**Work request**
Before you finish, make sure each line of the records has been retyped exactly.

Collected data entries
________________________

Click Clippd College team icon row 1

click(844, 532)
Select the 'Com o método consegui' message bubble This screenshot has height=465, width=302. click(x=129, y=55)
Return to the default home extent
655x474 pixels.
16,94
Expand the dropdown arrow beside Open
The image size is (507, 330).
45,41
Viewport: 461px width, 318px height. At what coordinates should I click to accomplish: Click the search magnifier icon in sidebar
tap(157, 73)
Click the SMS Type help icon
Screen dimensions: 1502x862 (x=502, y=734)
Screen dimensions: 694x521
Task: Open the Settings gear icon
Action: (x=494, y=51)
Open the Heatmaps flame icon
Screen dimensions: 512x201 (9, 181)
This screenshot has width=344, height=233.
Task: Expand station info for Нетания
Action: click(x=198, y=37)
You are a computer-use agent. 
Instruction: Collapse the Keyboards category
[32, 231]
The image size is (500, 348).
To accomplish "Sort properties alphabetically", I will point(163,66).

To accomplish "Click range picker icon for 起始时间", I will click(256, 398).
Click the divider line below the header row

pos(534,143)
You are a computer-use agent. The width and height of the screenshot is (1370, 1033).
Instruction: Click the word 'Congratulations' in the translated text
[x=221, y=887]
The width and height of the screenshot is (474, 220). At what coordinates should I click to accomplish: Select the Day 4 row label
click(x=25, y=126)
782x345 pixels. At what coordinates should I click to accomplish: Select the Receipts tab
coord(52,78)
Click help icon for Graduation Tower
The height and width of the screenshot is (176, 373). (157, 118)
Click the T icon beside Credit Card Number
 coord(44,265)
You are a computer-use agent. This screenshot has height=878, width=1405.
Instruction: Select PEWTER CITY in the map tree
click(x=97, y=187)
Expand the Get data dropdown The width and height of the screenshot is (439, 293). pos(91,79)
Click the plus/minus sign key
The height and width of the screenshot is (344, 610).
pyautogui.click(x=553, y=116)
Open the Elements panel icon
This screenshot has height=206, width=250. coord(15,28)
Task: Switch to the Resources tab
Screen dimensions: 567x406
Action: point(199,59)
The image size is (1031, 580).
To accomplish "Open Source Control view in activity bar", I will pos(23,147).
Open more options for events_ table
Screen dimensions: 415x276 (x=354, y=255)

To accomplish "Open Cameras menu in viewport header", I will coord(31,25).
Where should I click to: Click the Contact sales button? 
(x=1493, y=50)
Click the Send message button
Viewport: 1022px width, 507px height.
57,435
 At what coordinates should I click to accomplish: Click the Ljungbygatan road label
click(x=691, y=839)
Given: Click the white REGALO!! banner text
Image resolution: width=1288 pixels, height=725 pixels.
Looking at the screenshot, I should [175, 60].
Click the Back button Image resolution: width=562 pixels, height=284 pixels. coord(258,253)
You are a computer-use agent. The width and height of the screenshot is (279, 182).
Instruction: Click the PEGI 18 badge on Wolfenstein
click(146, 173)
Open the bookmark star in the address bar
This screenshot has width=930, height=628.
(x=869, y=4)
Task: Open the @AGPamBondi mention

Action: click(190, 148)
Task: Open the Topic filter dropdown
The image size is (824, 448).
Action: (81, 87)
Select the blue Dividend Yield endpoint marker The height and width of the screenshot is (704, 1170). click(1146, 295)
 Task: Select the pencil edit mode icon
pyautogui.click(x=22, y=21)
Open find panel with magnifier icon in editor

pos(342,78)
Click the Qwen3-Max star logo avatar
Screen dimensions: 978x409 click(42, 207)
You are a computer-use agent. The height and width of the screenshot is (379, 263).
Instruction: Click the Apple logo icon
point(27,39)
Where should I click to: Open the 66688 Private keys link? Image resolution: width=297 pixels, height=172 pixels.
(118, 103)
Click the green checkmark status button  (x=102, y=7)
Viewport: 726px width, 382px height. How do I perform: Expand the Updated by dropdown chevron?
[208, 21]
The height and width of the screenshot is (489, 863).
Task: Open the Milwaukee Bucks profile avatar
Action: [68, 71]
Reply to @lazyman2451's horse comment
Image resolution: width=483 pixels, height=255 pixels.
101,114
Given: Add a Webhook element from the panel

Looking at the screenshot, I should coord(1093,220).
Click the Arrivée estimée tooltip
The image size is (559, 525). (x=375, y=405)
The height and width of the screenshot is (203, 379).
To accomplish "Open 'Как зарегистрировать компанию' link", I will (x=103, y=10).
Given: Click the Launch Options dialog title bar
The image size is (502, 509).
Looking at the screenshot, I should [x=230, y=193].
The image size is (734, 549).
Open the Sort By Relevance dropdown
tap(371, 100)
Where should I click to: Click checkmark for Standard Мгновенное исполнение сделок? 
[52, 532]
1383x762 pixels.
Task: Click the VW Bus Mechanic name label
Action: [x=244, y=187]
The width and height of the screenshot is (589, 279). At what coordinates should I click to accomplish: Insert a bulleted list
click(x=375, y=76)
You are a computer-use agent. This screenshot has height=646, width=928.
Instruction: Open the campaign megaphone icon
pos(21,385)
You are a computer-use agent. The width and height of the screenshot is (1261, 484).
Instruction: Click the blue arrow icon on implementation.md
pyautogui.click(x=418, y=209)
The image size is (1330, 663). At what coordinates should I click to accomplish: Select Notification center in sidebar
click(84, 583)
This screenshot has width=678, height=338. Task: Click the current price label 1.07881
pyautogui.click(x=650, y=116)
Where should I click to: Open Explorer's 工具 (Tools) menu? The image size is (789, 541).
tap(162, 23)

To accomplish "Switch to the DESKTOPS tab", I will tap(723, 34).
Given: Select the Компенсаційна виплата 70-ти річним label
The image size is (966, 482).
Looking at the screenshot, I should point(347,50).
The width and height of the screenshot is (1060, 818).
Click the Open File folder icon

________________________

**Solution to the exercise**
Click Clippd College team icon row 1

click(844, 532)
Select the 'Com o método consegui' message bubble This screenshot has height=465, width=302. click(x=129, y=55)
Return to the default home extent
655x474 pixels.
16,94
Expand the dropdown arrow beside Open
The image size is (507, 330).
45,41
Viewport: 461px width, 318px height. At what coordinates should I click to accomplish: Click the search magnifier icon in sidebar
tap(157, 73)
Click the SMS Type help icon
Screen dimensions: 1502x862 (x=502, y=734)
Screen dimensions: 694x521
Task: Open the Settings gear icon
Action: (x=494, y=51)
Open the Heatmaps flame icon
Screen dimensions: 512x201 (9, 181)
This screenshot has width=344, height=233.
Task: Expand station info for Нетания
Action: click(x=198, y=37)
You are a computer-use agent. 
Instruction: Collapse the Keyboards category
[32, 231]
The image size is (500, 348).
To accomplish "Sort properties alphabetically", I will point(163,66).

To accomplish "Click range picker icon for 起始时间", I will click(256, 398).
Click the divider line below the header row

pos(534,143)
You are a computer-use agent. The width and height of the screenshot is (1370, 1033).
Instruction: Click the word 'Congratulations' in the translated text
[x=221, y=887]
The width and height of the screenshot is (474, 220). At what coordinates should I click to accomplish: Select the Day 4 row label
click(x=25, y=126)
782x345 pixels. At what coordinates should I click to accomplish: Select the Receipts tab
coord(52,78)
Click help icon for Graduation Tower
The height and width of the screenshot is (176, 373). (157, 118)
Click the T icon beside Credit Card Number
 coord(44,265)
You are a computer-use agent. This screenshot has height=878, width=1405.
Instruction: Select PEWTER CITY in the map tree
click(x=97, y=187)
Expand the Get data dropdown The width and height of the screenshot is (439, 293). pos(91,79)
Click the plus/minus sign key
The height and width of the screenshot is (344, 610).
pyautogui.click(x=553, y=116)
Open the Elements panel icon
This screenshot has height=206, width=250. coord(15,28)
Task: Switch to the Resources tab
Screen dimensions: 567x406
Action: point(199,59)
The image size is (1031, 580).
To accomplish "Open Source Control view in activity bar", I will pos(23,147).
Open more options for events_ table
Screen dimensions: 415x276 (x=354, y=255)

To accomplish "Open Cameras menu in viewport header", I will coord(31,25).
Where should I click to: Click the Contact sales button? 
(x=1493, y=50)
Click the Send message button
Viewport: 1022px width, 507px height.
57,435
 At what coordinates should I click to accomplish: Click the Ljungbygatan road label
click(x=691, y=839)
Given: Click the white REGALO!! banner text
Image resolution: width=1288 pixels, height=725 pixels.
Looking at the screenshot, I should [175, 60].
Click the Back button Image resolution: width=562 pixels, height=284 pixels. coord(258,253)
You are a computer-use agent. The width and height of the screenshot is (279, 182).
Instruction: Click the PEGI 18 badge on Wolfenstein
click(146, 173)
Open the bookmark star in the address bar
This screenshot has width=930, height=628.
(x=869, y=4)
Task: Open the @AGPamBondi mention

Action: click(190, 148)
Task: Open the Topic filter dropdown
The image size is (824, 448).
Action: (81, 87)
Select the blue Dividend Yield endpoint marker The height and width of the screenshot is (704, 1170). click(1146, 295)
 Task: Select the pencil edit mode icon
pyautogui.click(x=22, y=21)
Open find panel with magnifier icon in editor

pos(342,78)
Click the Qwen3-Max star logo avatar
Screen dimensions: 978x409 click(42, 207)
You are a computer-use agent. The height and width of the screenshot is (379, 263).
Instruction: Click the Apple logo icon
point(27,39)
Where should I click to: Open the 66688 Private keys link? Image resolution: width=297 pixels, height=172 pixels.
(118, 103)
Click the green checkmark status button  (x=102, y=7)
Viewport: 726px width, 382px height. How do I perform: Expand the Updated by dropdown chevron?
[208, 21]
The height and width of the screenshot is (489, 863).
Task: Open the Milwaukee Bucks profile avatar
Action: [68, 71]
Reply to @lazyman2451's horse comment
Image resolution: width=483 pixels, height=255 pixels.
101,114
Given: Add a Webhook element from the panel

Looking at the screenshot, I should coord(1093,220).
Click the Arrivée estimée tooltip
The image size is (559, 525). (x=375, y=405)
The height and width of the screenshot is (203, 379).
To accomplish "Open 'Как зарегистрировать компанию' link", I will (x=103, y=10).
Given: Click the Launch Options dialog title bar
The image size is (502, 509).
Looking at the screenshot, I should [x=230, y=193].
The image size is (734, 549).
Open the Sort By Relevance dropdown
tap(371, 100)
Where should I click to: Click checkmark for Standard Мгновенное исполнение сделок? 
[52, 532]
1383x762 pixels.
Task: Click the VW Bus Mechanic name label
Action: [x=244, y=187]
The width and height of the screenshot is (589, 279). At what coordinates should I click to accomplish: Insert a bulleted list
click(x=375, y=76)
You are a computer-use agent. This screenshot has height=646, width=928.
Instruction: Open the campaign megaphone icon
pos(21,385)
You are a computer-use agent. The width and height of the screenshot is (1261, 484).
Instruction: Click the blue arrow icon on implementation.md
pyautogui.click(x=418, y=209)
The image size is (1330, 663). At what coordinates should I click to accomplish: Select Notification center in sidebar
click(84, 583)
This screenshot has width=678, height=338. Task: Click the current price label 1.07881
pyautogui.click(x=650, y=116)
Where should I click to: Open Explorer's 工具 (Tools) menu? The image size is (789, 541).
tap(162, 23)

To accomplish "Switch to the DESKTOPS tab", I will tap(723, 34).
Given: Select the Компенсаційна виплата 70-ти річним label
The image size is (966, 482).
Looking at the screenshot, I should point(347,50).
The width and height of the screenshot is (1060, 818).
Click the Open File folder icon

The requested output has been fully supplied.